• [SELECTED PASSAGE]:
- - - -

A drill stem test, which may be considered to be a temporary completion of a newly drilled well, normally is conducted in open hole. The term "open hole" means that the interval of the well to be tested has not as yet had the casing installed. Thus it becomes necessary where the test is not conducted adjacent the well bottom to anchor the tools against longitudinal movement under conditions where the slip elements must grip the wall of the formation which may be rock or other earthen material. Although the formation wall will generally provide adequate support for the tools, problems arise due to the fact that the diameter of the borehole may be irregular, and in some cases can be quite large if the borehole has become washed out to some extent during the drilling operations, making it difficult if not impossible to obtain an anchor with conventional apparatus.

It is therefore an object of the present invention to provide a new and improved open hole anchoring apparatus having the capability for anchoring in an unusually wide range of borehole diameters.

Another object of the present invention is to provide a new and improved open hole anchor that is constructed and arranged to provide ample slip-expander surface contact and supporting area over a wide range of slip expansion diameters to provide the capability for obtaining a firm anchor for associated well apparatus in irregular and washed out borehole conditions.

These and other objects of the present invention are attained through the provision of oppositely disposed, generally wedge-shaped slip elements that are carried by a tubular housing and adapted to be shifted outwardly from their normally retracted positions to extended positions by an expander member that is movable longitudinally of the housing. A rear portion of one slip member is recessed and adapted to receive a rearward portion of the other slip member so that in the retracted position, the rear portions overlap one another and past the longitudinal axis of the housing. Thus arranged, it is possible for the slip members to be extended outwardly of the housing by the expander and into engagement with a borehole diameter that is significantly larger than is possible with typical prior art devices, while retaining a desirable amount of surface area contact between the expander and the respective slip elements. Such contact area insures the capability for forcefully anchoring the slip elements against a borehole wall without damage to the slip elements, the expander, or the slidable spline connections therebetween.

- - - -

• [WRITTEN REQUEST 1]: Copy out the passage on open hole anchoring apparatus in full, word for word.
The passage and the listing have no connection to each other.

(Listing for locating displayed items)

- - - -

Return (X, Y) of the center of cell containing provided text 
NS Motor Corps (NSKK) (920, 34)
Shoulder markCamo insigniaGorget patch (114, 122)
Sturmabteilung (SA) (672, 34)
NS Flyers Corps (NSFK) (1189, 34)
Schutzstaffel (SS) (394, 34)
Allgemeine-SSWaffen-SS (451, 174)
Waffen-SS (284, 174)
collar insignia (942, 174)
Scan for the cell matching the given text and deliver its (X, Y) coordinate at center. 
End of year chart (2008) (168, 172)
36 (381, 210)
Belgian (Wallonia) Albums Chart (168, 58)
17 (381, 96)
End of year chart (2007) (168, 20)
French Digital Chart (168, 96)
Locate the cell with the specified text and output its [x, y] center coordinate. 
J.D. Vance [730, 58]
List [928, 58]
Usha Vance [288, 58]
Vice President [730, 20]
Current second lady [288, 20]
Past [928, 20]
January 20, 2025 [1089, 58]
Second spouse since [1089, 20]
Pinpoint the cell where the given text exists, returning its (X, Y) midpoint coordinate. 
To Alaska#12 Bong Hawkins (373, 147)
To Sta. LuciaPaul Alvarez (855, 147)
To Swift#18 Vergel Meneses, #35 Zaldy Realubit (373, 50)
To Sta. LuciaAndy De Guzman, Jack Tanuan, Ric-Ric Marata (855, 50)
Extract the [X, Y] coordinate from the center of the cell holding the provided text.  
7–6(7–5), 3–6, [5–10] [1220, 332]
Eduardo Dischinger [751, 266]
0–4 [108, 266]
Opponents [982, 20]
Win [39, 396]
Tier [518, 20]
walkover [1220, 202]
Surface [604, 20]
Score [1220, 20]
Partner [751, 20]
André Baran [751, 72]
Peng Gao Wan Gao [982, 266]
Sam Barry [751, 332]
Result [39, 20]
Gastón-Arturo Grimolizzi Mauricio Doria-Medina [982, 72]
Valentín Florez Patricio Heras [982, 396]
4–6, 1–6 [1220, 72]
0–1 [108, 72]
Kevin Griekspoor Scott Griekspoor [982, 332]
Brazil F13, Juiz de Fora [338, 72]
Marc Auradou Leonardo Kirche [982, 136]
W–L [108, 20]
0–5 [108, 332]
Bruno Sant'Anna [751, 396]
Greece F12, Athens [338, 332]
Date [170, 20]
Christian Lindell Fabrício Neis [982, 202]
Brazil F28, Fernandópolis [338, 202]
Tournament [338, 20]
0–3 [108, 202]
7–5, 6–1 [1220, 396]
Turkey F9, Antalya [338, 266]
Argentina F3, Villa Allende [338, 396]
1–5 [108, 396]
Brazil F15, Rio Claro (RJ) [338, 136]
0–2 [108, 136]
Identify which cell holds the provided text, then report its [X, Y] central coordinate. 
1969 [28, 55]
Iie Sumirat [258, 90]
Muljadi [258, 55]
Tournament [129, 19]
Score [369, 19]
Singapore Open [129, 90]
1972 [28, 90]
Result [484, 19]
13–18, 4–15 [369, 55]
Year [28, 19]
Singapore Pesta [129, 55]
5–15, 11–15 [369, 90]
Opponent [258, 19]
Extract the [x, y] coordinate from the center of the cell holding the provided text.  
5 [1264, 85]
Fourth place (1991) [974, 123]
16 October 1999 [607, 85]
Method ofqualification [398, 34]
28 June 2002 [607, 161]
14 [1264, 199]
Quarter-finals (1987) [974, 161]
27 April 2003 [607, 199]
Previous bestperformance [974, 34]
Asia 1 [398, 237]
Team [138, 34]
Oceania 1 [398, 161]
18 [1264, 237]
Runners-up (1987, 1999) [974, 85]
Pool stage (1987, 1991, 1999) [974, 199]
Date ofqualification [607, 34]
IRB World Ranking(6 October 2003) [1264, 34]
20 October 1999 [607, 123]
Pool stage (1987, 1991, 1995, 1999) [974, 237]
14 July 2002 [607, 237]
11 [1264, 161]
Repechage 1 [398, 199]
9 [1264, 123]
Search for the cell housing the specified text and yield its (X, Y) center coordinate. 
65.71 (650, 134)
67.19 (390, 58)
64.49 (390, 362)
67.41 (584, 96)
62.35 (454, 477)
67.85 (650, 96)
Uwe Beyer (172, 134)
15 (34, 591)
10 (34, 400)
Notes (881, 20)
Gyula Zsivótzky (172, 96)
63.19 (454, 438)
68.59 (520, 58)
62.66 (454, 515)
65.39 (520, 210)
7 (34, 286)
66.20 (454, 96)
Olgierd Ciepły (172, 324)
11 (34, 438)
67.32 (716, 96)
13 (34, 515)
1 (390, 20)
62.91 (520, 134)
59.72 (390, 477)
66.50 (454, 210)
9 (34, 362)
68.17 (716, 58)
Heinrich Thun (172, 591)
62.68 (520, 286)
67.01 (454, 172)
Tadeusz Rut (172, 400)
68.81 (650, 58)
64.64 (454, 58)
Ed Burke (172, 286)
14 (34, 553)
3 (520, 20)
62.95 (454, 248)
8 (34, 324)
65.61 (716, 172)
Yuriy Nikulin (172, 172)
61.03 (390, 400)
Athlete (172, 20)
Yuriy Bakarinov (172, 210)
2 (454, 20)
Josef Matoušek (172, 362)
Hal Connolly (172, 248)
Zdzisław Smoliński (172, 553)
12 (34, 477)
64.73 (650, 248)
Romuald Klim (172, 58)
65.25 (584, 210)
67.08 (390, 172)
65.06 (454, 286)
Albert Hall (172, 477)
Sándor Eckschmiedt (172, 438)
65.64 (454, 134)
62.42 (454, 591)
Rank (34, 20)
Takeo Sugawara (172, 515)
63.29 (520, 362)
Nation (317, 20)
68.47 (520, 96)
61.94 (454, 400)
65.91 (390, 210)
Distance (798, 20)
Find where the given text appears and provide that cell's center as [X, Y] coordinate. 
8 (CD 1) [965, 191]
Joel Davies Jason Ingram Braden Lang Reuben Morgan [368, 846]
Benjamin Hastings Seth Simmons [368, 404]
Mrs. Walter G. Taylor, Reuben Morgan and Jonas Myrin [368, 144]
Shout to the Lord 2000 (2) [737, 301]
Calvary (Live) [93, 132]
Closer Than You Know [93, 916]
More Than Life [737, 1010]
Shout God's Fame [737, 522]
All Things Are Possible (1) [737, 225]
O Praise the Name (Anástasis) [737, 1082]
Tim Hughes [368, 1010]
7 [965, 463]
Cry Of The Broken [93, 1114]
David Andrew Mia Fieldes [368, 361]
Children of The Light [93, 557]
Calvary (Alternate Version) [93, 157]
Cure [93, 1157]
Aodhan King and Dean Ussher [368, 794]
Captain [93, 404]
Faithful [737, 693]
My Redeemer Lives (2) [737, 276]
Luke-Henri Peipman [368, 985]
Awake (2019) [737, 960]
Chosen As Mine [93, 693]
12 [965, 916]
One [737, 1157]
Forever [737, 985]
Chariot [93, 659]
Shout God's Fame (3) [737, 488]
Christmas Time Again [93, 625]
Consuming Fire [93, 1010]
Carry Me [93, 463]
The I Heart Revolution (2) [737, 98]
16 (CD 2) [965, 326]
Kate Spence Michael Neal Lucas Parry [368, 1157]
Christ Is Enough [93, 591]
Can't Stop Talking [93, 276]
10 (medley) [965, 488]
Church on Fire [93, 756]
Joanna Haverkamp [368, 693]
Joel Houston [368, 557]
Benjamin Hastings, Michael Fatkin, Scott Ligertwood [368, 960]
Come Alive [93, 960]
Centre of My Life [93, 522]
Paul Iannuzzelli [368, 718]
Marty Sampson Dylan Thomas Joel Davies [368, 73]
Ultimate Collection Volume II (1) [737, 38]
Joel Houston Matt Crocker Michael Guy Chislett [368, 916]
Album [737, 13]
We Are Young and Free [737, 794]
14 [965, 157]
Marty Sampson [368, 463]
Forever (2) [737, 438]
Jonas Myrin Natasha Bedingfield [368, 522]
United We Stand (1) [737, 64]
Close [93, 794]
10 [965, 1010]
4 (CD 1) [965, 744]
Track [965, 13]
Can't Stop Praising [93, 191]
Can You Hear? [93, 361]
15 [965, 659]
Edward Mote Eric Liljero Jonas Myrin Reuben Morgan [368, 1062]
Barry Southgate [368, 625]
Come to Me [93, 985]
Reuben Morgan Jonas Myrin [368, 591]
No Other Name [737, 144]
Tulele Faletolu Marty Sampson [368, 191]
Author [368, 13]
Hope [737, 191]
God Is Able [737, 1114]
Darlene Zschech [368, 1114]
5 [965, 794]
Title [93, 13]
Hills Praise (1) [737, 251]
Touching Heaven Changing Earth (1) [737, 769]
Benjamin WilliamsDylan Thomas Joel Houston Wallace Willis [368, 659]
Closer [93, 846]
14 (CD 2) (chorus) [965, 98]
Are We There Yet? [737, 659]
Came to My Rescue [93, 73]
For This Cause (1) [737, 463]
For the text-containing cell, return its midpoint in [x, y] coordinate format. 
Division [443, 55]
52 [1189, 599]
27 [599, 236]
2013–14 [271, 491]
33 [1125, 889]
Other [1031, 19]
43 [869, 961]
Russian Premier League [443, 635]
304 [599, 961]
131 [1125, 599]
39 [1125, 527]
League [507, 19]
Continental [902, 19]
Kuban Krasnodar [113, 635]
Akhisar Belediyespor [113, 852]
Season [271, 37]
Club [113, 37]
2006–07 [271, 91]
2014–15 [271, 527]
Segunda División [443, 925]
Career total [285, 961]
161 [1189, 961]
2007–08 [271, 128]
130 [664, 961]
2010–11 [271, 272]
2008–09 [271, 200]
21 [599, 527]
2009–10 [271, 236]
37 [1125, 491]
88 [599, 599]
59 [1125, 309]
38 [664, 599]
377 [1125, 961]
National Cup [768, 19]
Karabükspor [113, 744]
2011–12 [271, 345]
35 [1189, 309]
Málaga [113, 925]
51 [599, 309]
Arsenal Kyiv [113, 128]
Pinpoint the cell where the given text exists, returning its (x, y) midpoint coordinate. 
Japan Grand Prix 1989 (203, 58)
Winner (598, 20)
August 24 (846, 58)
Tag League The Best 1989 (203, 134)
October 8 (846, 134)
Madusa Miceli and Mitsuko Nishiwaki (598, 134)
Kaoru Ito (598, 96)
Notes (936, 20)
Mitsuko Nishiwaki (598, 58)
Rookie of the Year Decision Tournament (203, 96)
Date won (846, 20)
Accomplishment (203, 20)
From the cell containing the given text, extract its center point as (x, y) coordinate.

- - - -

• [WRITTEN REQUEST 2]: Please give the stretch of the listing from its start through the line containing "W–L [108, 20]" again, replacing "coordinate" with "position" and leaving everything else unchanged.

• [COMPLETE RESPONSE 1]:
A drill stem test, which may be considered to be a temporary completion of a newly drilled well, normally is conducted in open hole. The term "open hole" means that the interval of the well to be tested has not as yet had the casing installed. Thus it becomes necessary where the test is not conducted adjacent the well bottom to anchor the tools against longitudinal movement under conditions where the slip elements must grip the wall of the formation which may be rock or other earthen material. Although the formation wall will generally provide adequate support for the tools, problems arise due to the fact that the diameter of the borehole may be irregular, and in some cases can be quite large if the borehole has become washed out to some extent during the drilling operations, making it difficult if not impossible to obtain an anchor with conventional apparatus.

It is therefore an object of the present invention to provide a new and improved open hole anchoring apparatus having the capability for anchoring in an unusually wide range of borehole diameters.

Another object of the present invention is to provide a new and improved open hole anchor that is constructed and arranged to provide ample slip-expander surface contact and supporting area over a wide range of slip expansion diameters to provide the capability for obtaining a firm anchor for associated well apparatus in irregular and washed out borehole conditions.

These and other objects of the present invention are attained through the provision of oppositely disposed, generally wedge-shaped slip elements that are carried by a tubular housing and adapted to be shifted outwardly from their normally retracted positions to extended positions by an expander member that is movable longitudinally of the housing. A rear portion of one slip member is recessed and adapted to receive a rearward portion of the other slip member so that in the retracted position, the rear portions overlap one another and past the longitudinal axis of the housing. Thus arranged, it is possible for the slip members to be extended outwardly of the housing by the expander and into engagement with a borehole diameter that is significantly larger than is possible with typical prior art devices, while retaining a desirable amount of surface area contact between the expander and the respective slip elements. Such contact area insures the capability for forcefully anchoring the slip elements against a borehole wall without damage to the slip elements, the expander, or the slidable spline connections therebetween.

• [COMPLETE RESPONSE 2]:
Return (X, Y) of the center of cell containing provided text 
NS Motor Corps (NSKK) (920, 34)
Shoulder markCamo insigniaGorget patch (114, 122)
Sturmabteilung (SA) (672, 34)
NS Flyers Corps (NSFK) (1189, 34)
Schutzstaffel (SS) (394, 34)
Allgemeine-SSWaffen-SS (451, 174)
Waffen-SS (284, 174)
collar insignia (942, 174)
Scan for the cell matching the given text and deliver its (X, Y) position at center. 
End of year chart (2008) (168, 172)
36 (381, 210)
Belgian (Wallonia) Albums Chart (168, 58)
17 (381, 96)
End of year chart (2007) (168, 20)
French Digital Chart (168, 96)
Locate the cell with the specified text and output its [x, y] center position. 
J.D. Vance [730, 58]
List [928, 58]
Usha Vance [288, 58]
Vice President [730, 20]
Current second lady [288, 20]
Past [928, 20]
January 20, 2025 [1089, 58]
Second spouse since [1089, 20]
Pinpoint the cell where the given text exists, returning its (X, Y) midpoint position. 
To Alaska#12 Bong Hawkins (373, 147)
To Sta. LuciaPaul Alvarez (855, 147)
To Swift#18 Vergel Meneses, #35 Zaldy Realubit (373, 50)
To Sta. LuciaAndy De Guzman, Jack Tanuan, Ric-Ric Marata (855, 50)
Extract the [X, Y] position from the center of the cell holding the provided text.  
7–6(7–5), 3–6, [5–10] [1220, 332]
Eduardo Dischinger [751, 266]
0–4 [108, 266]
Opponents [982, 20]
Win [39, 396]
Tier [518, 20]
walkover [1220, 202]
Surface [604, 20]
Score [1220, 20]
Partner [751, 20]
André Baran [751, 72]
Peng Gao Wan Gao [982, 266]
Sam Barry [751, 332]
Result [39, 20]
Gastón-Arturo Grimolizzi Mauricio Doria-Medina [982, 72]
Valentín Florez Patricio Heras [982, 396]
4–6, 1–6 [1220, 72]
0–1 [108, 72]
Kevin Griekspoor Scott Griekspoor [982, 332]
Brazil F13, Juiz de Fora [338, 72]
Marc Auradou Leonardo Kirche [982, 136]
W–L [108, 20]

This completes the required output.